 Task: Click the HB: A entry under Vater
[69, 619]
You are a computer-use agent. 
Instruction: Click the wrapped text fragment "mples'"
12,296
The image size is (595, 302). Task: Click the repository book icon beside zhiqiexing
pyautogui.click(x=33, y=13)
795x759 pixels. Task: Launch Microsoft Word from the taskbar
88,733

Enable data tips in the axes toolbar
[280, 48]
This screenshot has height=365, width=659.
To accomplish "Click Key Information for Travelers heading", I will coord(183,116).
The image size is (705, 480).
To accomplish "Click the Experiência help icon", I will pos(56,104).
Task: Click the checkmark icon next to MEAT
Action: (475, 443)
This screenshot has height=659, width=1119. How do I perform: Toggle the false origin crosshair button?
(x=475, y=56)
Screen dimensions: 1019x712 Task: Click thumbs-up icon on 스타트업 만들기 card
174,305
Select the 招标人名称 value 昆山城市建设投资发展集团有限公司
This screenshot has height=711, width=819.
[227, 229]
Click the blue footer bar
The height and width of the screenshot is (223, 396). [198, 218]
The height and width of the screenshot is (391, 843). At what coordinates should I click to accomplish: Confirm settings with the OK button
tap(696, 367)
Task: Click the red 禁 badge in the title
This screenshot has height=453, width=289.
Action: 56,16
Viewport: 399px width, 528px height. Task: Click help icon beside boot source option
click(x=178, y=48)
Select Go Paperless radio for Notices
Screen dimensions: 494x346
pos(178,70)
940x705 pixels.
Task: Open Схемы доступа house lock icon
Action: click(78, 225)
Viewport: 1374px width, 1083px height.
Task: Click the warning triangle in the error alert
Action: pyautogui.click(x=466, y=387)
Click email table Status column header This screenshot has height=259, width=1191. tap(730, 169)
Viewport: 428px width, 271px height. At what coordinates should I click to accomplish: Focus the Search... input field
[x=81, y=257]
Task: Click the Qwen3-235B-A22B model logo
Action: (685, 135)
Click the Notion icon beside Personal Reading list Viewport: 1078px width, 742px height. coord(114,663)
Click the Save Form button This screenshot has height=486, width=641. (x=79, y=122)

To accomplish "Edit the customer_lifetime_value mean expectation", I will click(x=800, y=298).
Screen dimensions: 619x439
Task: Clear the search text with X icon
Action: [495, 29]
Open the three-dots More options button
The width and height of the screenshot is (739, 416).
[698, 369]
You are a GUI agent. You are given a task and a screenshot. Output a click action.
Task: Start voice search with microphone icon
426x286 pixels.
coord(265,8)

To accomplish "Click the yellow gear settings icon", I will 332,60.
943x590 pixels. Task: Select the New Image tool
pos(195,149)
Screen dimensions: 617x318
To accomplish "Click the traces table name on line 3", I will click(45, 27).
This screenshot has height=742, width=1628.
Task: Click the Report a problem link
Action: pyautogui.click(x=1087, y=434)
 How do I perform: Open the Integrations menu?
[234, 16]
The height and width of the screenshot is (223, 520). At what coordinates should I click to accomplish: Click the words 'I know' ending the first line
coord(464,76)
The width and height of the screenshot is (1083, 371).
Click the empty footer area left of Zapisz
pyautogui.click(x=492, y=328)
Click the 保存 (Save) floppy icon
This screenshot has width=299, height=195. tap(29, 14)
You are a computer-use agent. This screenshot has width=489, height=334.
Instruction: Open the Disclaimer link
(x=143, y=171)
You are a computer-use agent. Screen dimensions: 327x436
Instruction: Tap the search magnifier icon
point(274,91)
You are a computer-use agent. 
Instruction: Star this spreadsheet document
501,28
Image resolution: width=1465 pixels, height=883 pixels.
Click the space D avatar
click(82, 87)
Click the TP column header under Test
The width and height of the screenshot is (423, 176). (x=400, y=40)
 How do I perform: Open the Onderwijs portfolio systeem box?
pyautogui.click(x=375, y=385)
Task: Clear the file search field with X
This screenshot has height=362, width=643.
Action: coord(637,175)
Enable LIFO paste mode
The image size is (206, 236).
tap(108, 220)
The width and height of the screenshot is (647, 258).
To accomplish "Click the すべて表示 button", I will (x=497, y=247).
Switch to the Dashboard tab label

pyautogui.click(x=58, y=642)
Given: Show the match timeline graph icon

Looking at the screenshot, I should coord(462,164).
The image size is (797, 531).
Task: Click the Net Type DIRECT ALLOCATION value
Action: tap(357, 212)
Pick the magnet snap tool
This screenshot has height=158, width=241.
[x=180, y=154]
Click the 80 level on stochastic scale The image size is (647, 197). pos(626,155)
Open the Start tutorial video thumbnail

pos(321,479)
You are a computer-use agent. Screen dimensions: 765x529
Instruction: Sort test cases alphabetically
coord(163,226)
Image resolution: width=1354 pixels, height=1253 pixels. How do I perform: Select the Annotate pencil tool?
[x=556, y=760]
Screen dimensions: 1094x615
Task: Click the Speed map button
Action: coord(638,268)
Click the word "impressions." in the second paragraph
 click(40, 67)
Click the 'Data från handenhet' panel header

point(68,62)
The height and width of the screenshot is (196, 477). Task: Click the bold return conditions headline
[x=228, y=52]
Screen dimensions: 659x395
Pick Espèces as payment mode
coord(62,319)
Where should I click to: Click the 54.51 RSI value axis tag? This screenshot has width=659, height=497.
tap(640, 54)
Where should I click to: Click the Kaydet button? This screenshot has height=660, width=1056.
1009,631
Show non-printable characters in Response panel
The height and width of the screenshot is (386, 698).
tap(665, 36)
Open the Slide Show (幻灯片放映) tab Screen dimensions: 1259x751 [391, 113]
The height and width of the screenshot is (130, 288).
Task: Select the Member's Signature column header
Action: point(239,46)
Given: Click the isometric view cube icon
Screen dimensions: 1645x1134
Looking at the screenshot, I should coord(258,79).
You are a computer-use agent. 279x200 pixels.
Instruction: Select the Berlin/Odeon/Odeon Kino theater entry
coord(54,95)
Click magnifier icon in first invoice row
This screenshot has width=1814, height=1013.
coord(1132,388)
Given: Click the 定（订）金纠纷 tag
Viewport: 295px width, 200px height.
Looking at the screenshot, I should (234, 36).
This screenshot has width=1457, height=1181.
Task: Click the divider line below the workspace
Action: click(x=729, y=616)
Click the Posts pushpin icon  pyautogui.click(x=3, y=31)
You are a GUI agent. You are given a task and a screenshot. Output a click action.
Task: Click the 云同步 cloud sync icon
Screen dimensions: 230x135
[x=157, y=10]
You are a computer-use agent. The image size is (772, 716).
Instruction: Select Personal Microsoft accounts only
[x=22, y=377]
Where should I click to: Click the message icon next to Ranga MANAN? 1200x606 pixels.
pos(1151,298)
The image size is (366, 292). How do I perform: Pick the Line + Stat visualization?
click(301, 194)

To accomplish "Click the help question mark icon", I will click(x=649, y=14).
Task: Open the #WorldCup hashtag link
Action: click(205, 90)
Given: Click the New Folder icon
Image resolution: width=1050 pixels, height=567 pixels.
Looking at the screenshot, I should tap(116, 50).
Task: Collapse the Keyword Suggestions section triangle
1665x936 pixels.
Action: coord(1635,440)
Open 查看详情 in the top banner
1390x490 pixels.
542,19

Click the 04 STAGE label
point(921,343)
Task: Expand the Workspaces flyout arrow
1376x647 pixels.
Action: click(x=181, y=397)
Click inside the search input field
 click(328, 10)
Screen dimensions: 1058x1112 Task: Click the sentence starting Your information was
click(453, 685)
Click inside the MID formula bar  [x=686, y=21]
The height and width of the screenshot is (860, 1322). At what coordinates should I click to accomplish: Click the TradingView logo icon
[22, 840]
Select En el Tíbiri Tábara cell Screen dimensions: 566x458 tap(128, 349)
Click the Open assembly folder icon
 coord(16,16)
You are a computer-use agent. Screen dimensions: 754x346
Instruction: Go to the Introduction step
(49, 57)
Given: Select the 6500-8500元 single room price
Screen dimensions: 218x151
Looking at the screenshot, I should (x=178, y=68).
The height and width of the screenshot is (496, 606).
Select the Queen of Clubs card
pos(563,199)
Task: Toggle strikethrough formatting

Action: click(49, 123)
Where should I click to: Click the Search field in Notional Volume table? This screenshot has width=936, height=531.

**BRIEF**:
Please render the rows from the line containing "Image resolution: width=1465" through the line containing "pyautogui.click(x=58, y=642)" as a numbered list, leaving out blank lines.

**ANSWER IN FULL**:
1. Image resolution: width=1465 pixels, height=883 pixels.
2. Click the space D avatar
3. click(82, 87)
4. Click the TP column header under Test
5. The width and height of the screenshot is (423, 176). (x=400, y=40)
6.  How do I perform: Open the Onderwijs portfolio systeem box?
7. pyautogui.click(x=375, y=385)
8. Task: Clear the file search field with X
9. This screenshot has height=362, width=643.
10. Action: coord(637,175)
11. Enable LIFO paste mode
12. The image size is (206, 236).
13. tap(108, 220)
14. The width and height of the screenshot is (647, 258).
15. To accomplish "Click the すべて表示 button", I will (x=497, y=247).
16. Switch to the Dashboard tab label
17. pyautogui.click(x=58, y=642)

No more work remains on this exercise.